Letters

Robotics

Dear DDJ,

Since DDJ has its roots in hobby computing, it's great to see DDJ providing coverage of the rapidly growing field of hobby robotics. In his April 1999 editorial, Jonathan Erickson credited Dave Baum with creating RCX Command Center. Dave wrote NQC (Not Quite C), while RCX-CC was created by Mark Overmars. I purchased one RIS in early October for my 11-year-old son. By November, "we" had a second RCX. By December, we had expanded our robotics inventory to include a Handy Board by Fred Martin of MIT. And now, in early March, my 11-year-old is building a hexapod walker out of A/C plywood and a BASIC Stamp 2 brain -- an IR obstacle detector and two touch sensors. The LEGO RIS makes a fantastic introduction to mechatronics. It would be nice to see an entire issue of DDJ devoted to hobby robotics.

Nick Taylor

ntaylor@iname.com

Thread Communication and Parallel Algorithms

Dear DDJ,

In his April 1999 DDJ article "Thread Communication in Parallel Algorithms," Lalit Pant gives an algorithm for a breadth-first multiway tree search using a queue. He then says that using a stack would have resulted in a depth-first traversal. That is not quite correct. Using the simplest case of one root and one child, switching out the queue for the stack would not change that the first element processed would be the root node. In a depth-first traversal, the child should be processed first. Creating a nonrecursive depth-first traversal (using either a queue or stack) is sufficiently more complicated, which I will not detail here. Perhaps I'm chickening out, but I realize that it's certainly more work than the replacement suggests.

Robert Konigsberg

rikonigsberg@sai2000.com

Lalit replies: Thanks for your note, Rob. In general, the term "depth-first traversal" (or "depth-first search") is used in connection with graphs. For a tree, which of course is a special case of a graph, depth-first search is equivalent to preorder traversal (see Algorithms in C++, Third Edition, by Robert Sedgewick, Section 5.8, "Introduction to Algorithms," by Cormen, Leiserson and Rivest, Section 23.3; and Principles of Compiler Design, by Aho and Ullman, Section 13.3). In depth-first search/traversal, the node representing the data structure you want to traverse is visited first. Nodes connected to this node are visited subsequently. The order of these subsequent visits has a very specific nature, of course. But the key point here is that the node representing the data structure to be traversed (the root in the case of a tree) is visited first. So, the statement that forms the basis of your argument "In a depth-first traversal, the child should be processed first" is incorrect.

Analyzing Algorithms

Dear DDJ,

I enjoyed Jon Bentley's April 1999 "Analysis of Algorithms" article as it took a well-known problem with some well-explained mathematical analysis and a couple of those "neat tricks" that come in handy when you least expect it. My tendency is usually to go straight for the language- and platform-specific performance enhancements. Jon's article highlighted the importance of also ensuring the algorithm is optimal.
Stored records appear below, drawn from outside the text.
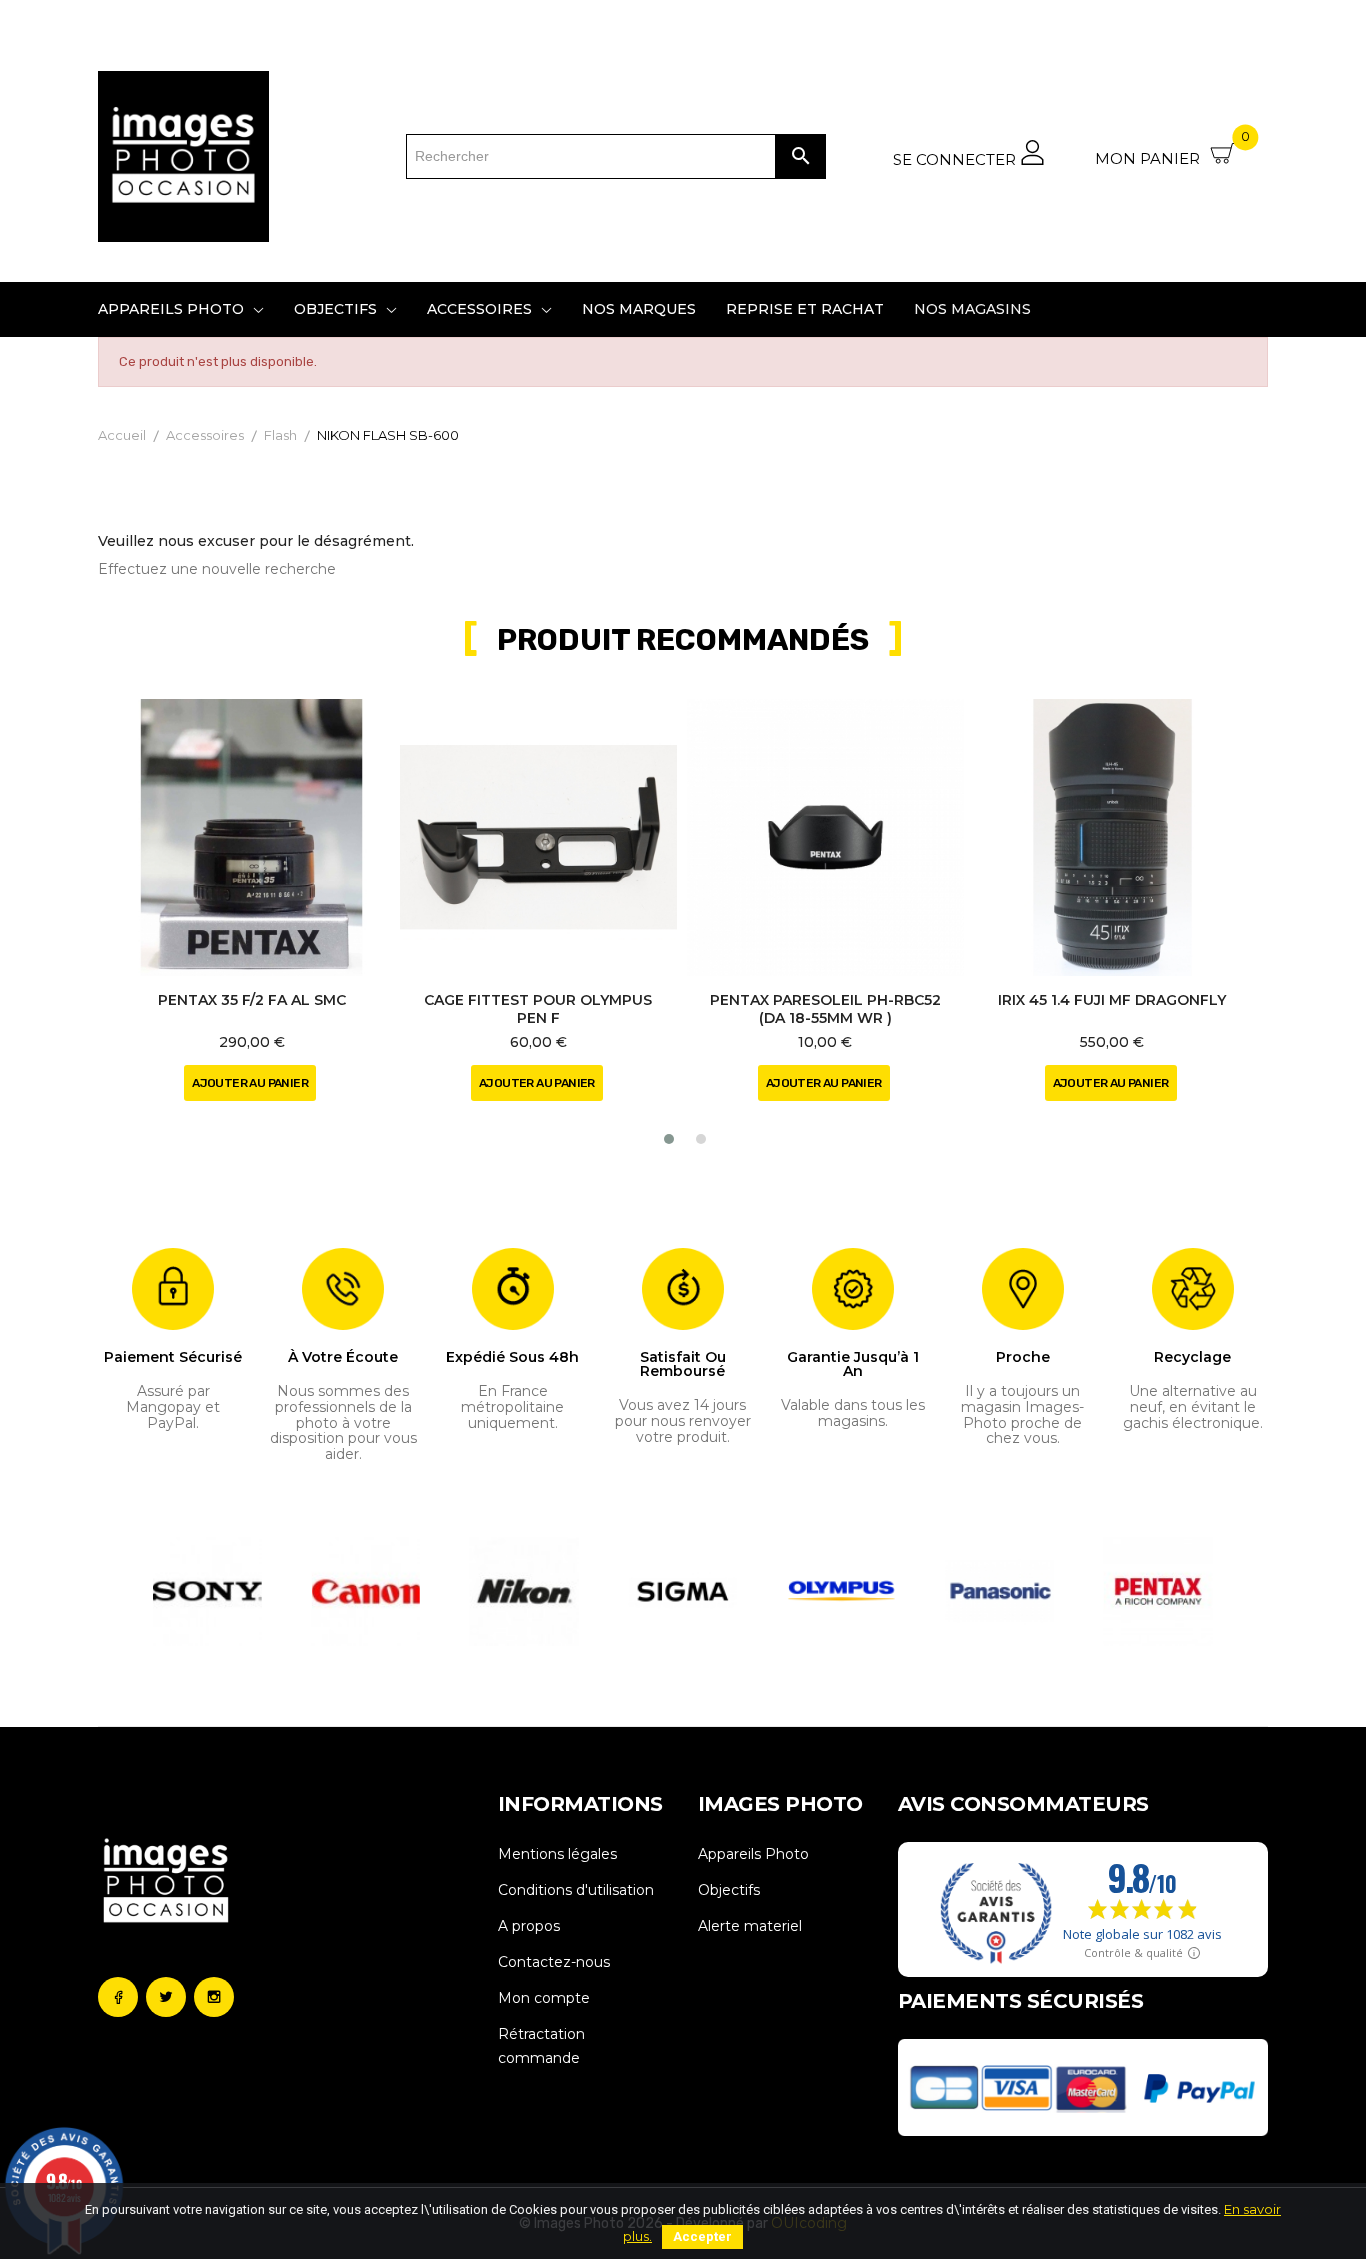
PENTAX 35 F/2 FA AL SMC (252, 1000)
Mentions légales (557, 1854)
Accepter (702, 2236)
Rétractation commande (541, 2046)
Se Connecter (956, 159)
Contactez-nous (554, 1962)
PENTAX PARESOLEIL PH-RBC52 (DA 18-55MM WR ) (825, 1009)
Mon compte (544, 1998)
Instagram (214, 1997)
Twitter (166, 1997)
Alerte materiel (750, 1926)
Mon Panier (1172, 151)
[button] (669, 1139)
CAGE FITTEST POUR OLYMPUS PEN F (538, 1009)
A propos (529, 1926)
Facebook (118, 1997)
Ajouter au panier (250, 1083)
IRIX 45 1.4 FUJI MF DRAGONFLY (1112, 1000)
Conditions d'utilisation (576, 1890)
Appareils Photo (753, 1854)
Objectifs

Late at night I decided to play with the algorithm and the exercises Jon suggested. While rereading the article I remembered Jon had profiled the time spent in each function. I pondered the swap function (swap two integer elements of an array). It also took up quite a bit of time, and more importantly was called often.

Initially I thought this was not a candidate for algorithmic optimization -- "it's just swapping two integers." But then I remembered from a flicker of recognition whilst inspecting his algorithm that sometimes swap would be working on the same two numbers. A quick bit of instrumentation code verified that this was so.

Why bother swapping the same number? In fact, why bother calling the swap function at all in that case? Some of my language-specific performance disciplines kicked in to help, to save a function call and an extra condition. Still, I think the following is an algorithm improvement more than any other type of performance tweak.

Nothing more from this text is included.